Dimenticare è impossibile: «Ho ancora paura», ammette. Ma se non avesse chiesto aiuto e denunciato il suo persecutore, oggi a 53 anni sarebbe vittima di un uomo violento e prepotente. «Racconto la mia terribile esperienza perché serva da monito ad altre donne perseguitate. Chiedete aiuto per ottenere la vostra libertà».

Un lavoro nel campo dell'insegnamento, tanti amici e molte soddisfazioni, ha vissuto gli ultimi tre anni in una "bolla", succube delle angherie, prepotenze, minacce del vicino di casa 70enne, ora finito in carcere. L'uomo, nonostante l'ammonimento del Questore, l'obbligo di firma, il divieto di avvicinamento alla donna e poi di dimora nel comune di Cagliari, non ha mai smesso di perseguitare la sua vicina di casa. Così il pm Nicoletta Mari, che ha coordinato le indagini della Squadra mobile, ha chiesto la custodia in carcere poi emessa dal gip. Assistita dall'avvocato Giovanni Casti, racconta tutto per un motivo.

Quale?

«Spesso noi donne siamo sole a lottare anche contro la diffidenza. Rischiamo di non venir credute. E se siamo vittime veniamo additate, quasi incolpate di aver causato violenze e persecuzioni: perché tu hai fatto questo? Perché tu hai detto così? Perché tu, perché tu? Così molte donne non denunciano per paura. Io voglio dire: chiedete aiuto, denunciate. È l'unico modo per difendersi e riconquistare la propria libertà da quegli uomini prepotenti che pensano di ottenere tutto quello che vogliono con la violenza».

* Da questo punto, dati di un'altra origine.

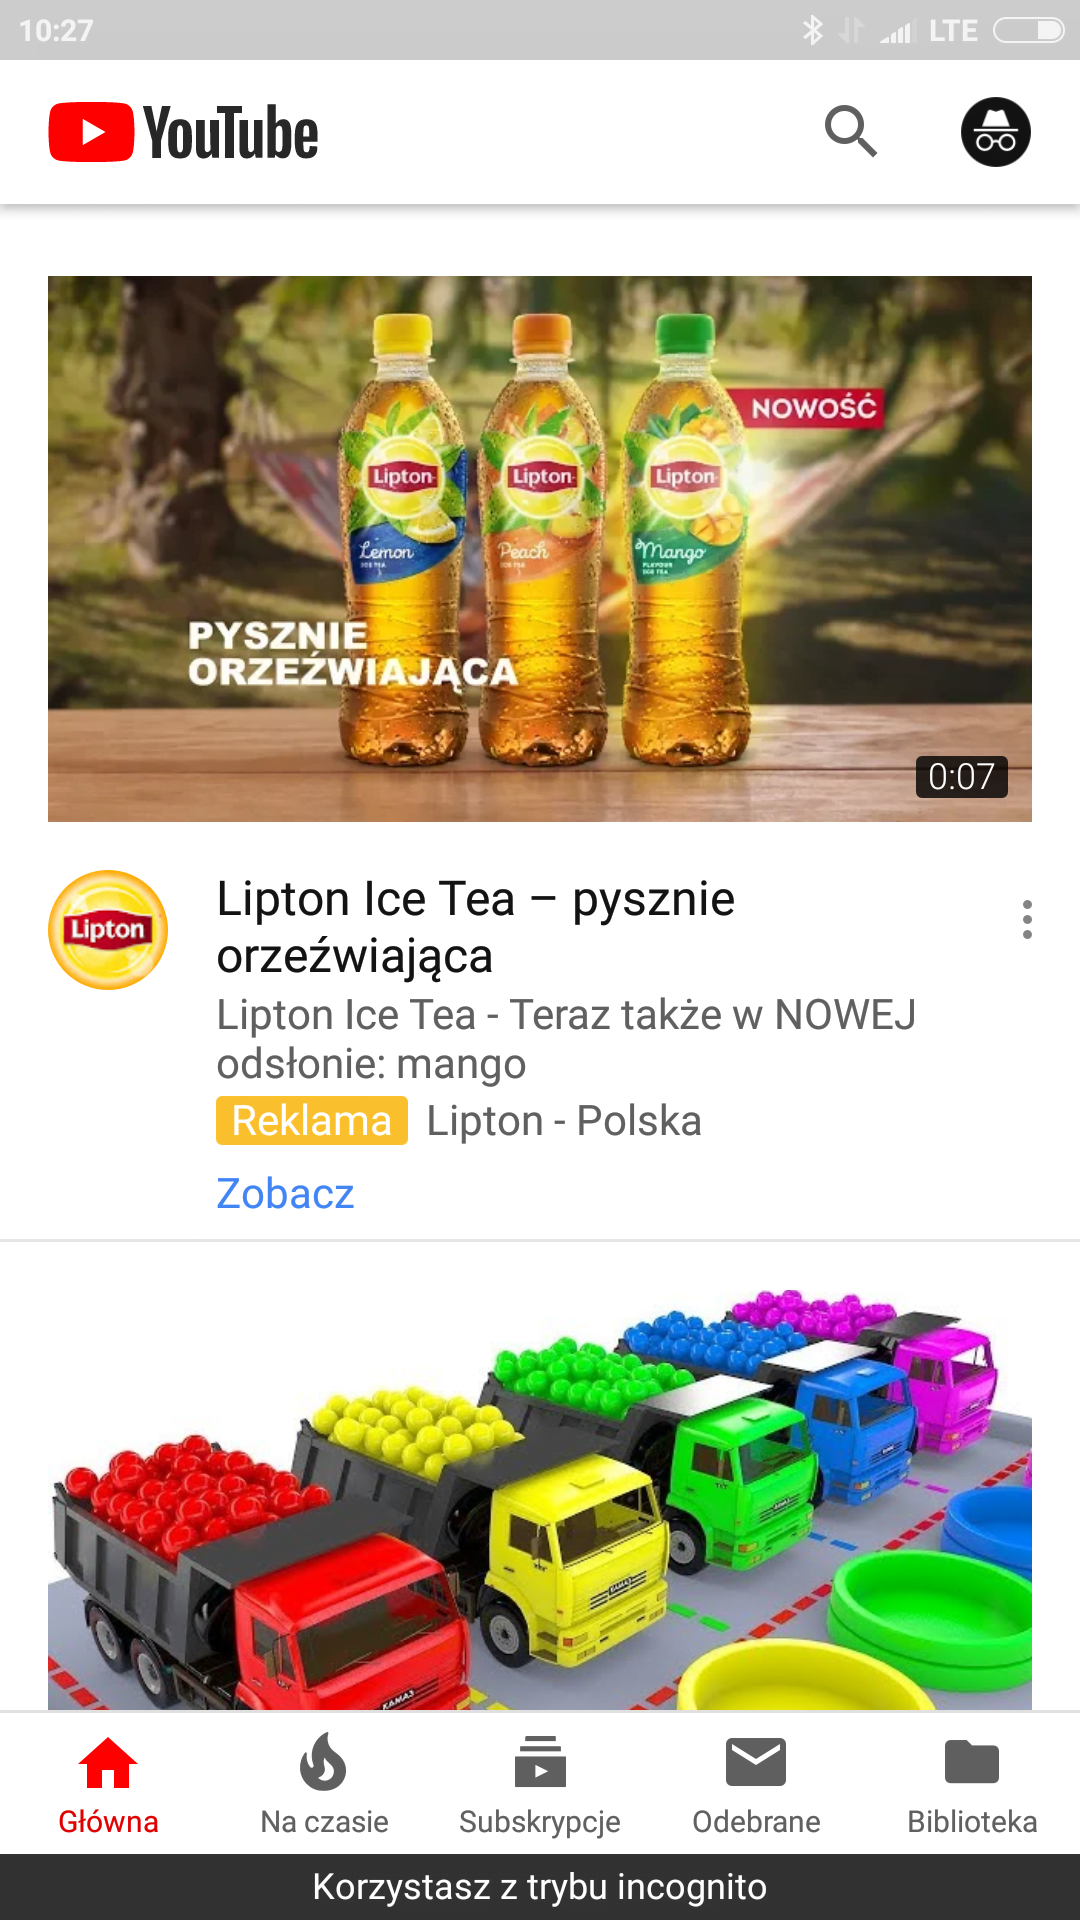The height and width of the screenshot is (1920, 1080).
Task: Tap the Reklama ad badge
Action: (x=312, y=1121)
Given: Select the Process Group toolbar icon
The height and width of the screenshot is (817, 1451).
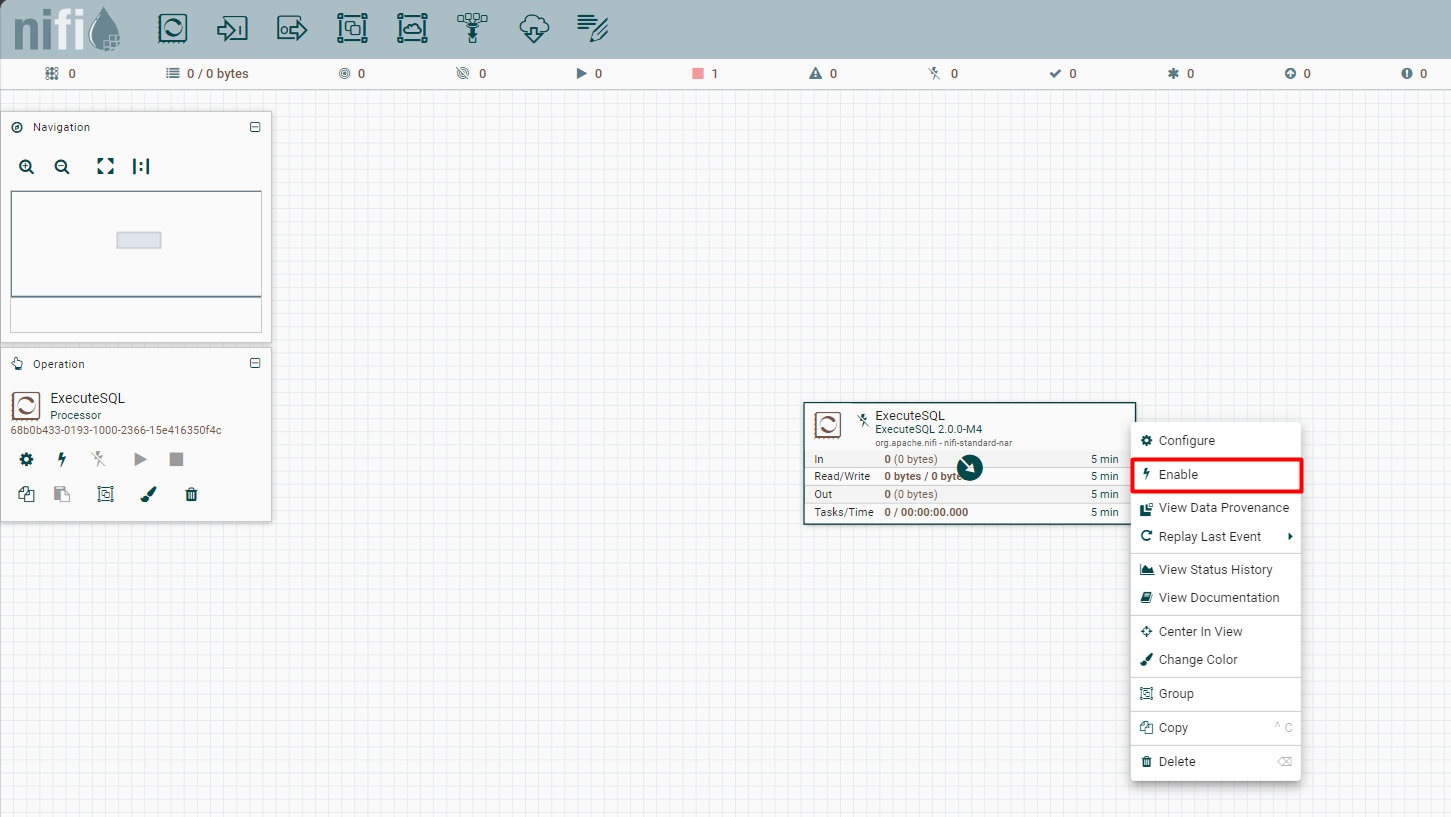Looking at the screenshot, I should (352, 29).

Quando è iniziato il suo incubo?

«Ho acquistato una casa nel centro di Cagliari nel 2015 e mi sono trasferita un anno dopo. Il vicino, solo e molto più vecchio di me, si è presentato come educato e perbene. Piano piano è diventato invadente e prepotente. Quando ho temuto per me, ho deciso di sospendere ogni rapporto di vicinato. Era la metà del 2017. Così sono iniziate minacce, insulti e atti persecutori».

Cosa le faceva?

«Mi spiava e mi seguiva. Mi mandava messaggi al telefono cellulare. I contenuti, facilmente intuibili, sono negli atti processuali. Saliva sul tetto e faceva rumori durante la notte. Mi controllava era diventato ossessivo. Io avevo sempre più paura».

Lo ha denunciato subito?

«Non volevo aver a che fare con questioni penali. Così mi sono rivolta alla Polizia ma senza denunciarlo. Gli agenti gli hanno fatto un richiamo. E la situazione è peggiorata».

Non ha smesso?

«Le minacce e gli insulti sono aumentati. Il mio campanello di casa suonava anche in piena notte. Mi osservava dal tetto. Mi sono trovata la spazzatura sul pianerottolo. Ho subito danneggiamenti all'auto e al portoncino dell'ingresso. I miei genitori hanno ricevuto una lettera anonima. Spuntavano cartelli appiccicati nelle scale della palazzina con insulti».

Cose le faceva più paura?

«Il sentirmi controllata. Sapeva gli orari di lavoro, con chi mi vedevo per un pranzo, chi veniva a casa mia. Quando aprivo la porta lui era lì, al buio. Mi sono dovuta rivolgere a uno psichiatra».

Dopo le denunce, lui ha cambiato atteggiamento?

«Non sono servite. dall'ammonimento del questore si è passati all'obbligo di firma, al divieto di avvicinarsi a me e poi al divieto di dimora a Cagliari, nell'ottobre del 2019. Prima di lasciare la casa è trascorso un mese. Ha distrutto anche la telecamera che avevo fatto installare per tutelarmi. Nonostante il provvedimento era sempre a Cagliari. Una volta mi è corso incontro nel largo Carlo Felice. Ho temuto il peggio».

Ora è in carcere.

«I carabinieri lo hanno sorpreso in città e il pm ha chiesto la custodia cautelare in carcere. In questi tre anni mi sono sentita meno sola grazie, oltre al mio legale, ai poliziotti e alla Procura. Ero davanti a un bivio: scappare e arrendermi così a quell'uomo, oppure difendermi con la giustizia. Tutti mi dicevano di fuggire. Ho scelto di lottare, anche se la paura c'è sempre».